→ WHAT YOU WILL DO: Quote the listing in full, exactly as given, minus any pictures.

■ ■ ■

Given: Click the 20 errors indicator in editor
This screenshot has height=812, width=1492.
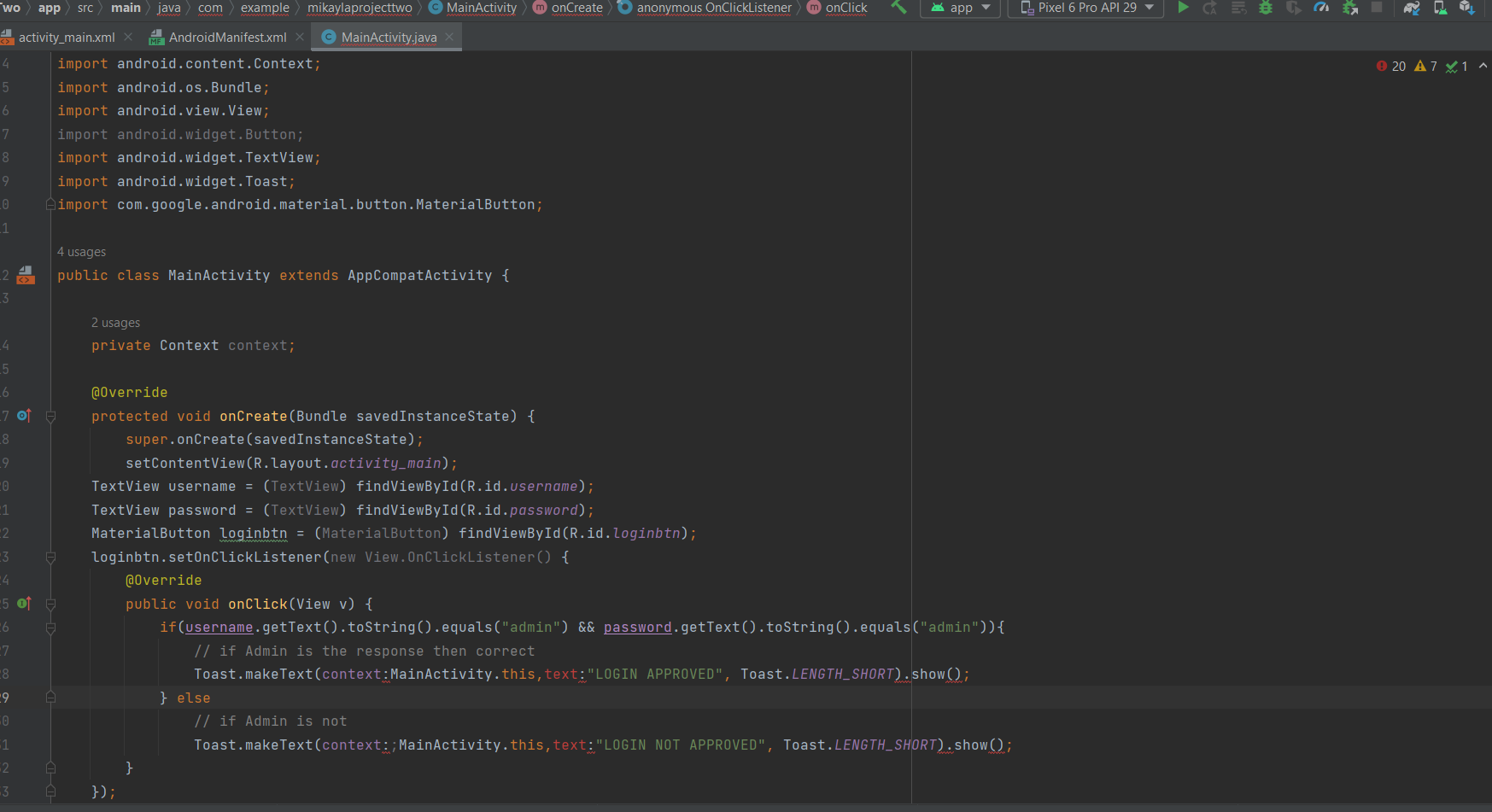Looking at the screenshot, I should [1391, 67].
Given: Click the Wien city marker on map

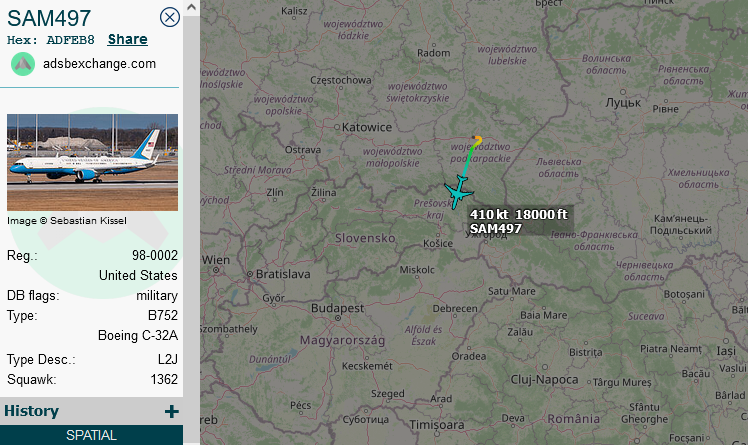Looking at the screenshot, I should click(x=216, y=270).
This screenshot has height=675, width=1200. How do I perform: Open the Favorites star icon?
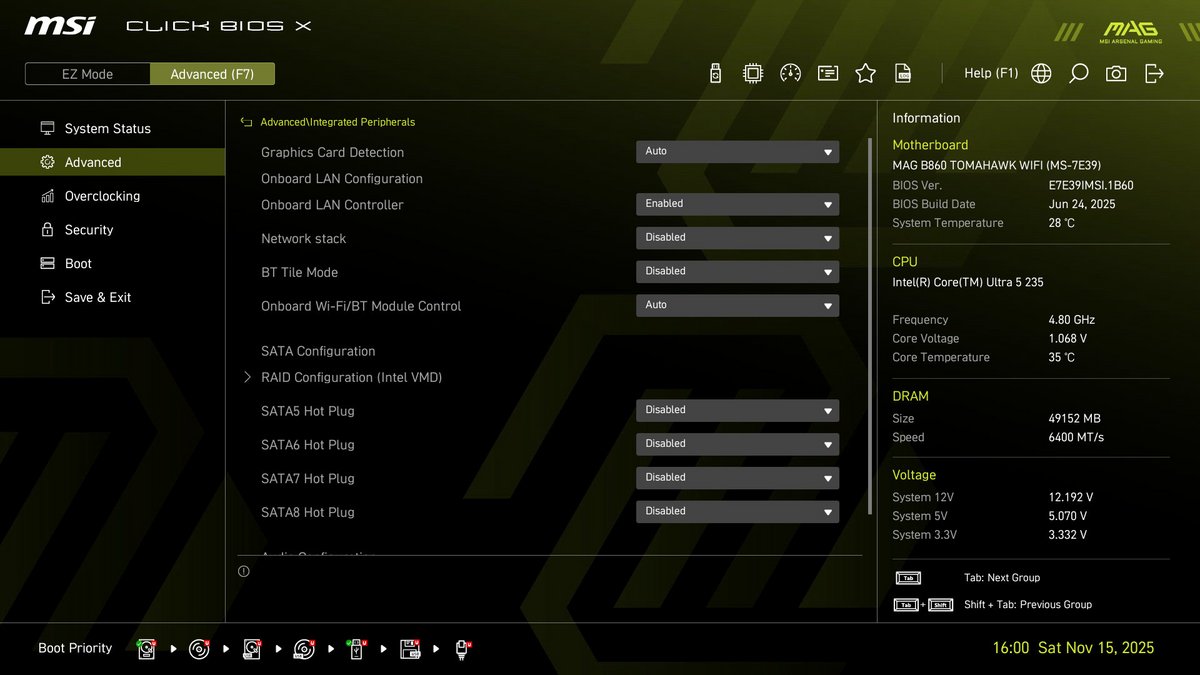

■ ■ ■

→ YOUR RESPONSE:
Given: Click the 20 errors indicator in editor
This screenshot has height=812, width=1492.
Looking at the screenshot, I should [1391, 67].
Given: Click the Wien city marker on map

Looking at the screenshot, I should click(x=216, y=270).
This screenshot has height=675, width=1200. How do I perform: Open the Favorites star icon?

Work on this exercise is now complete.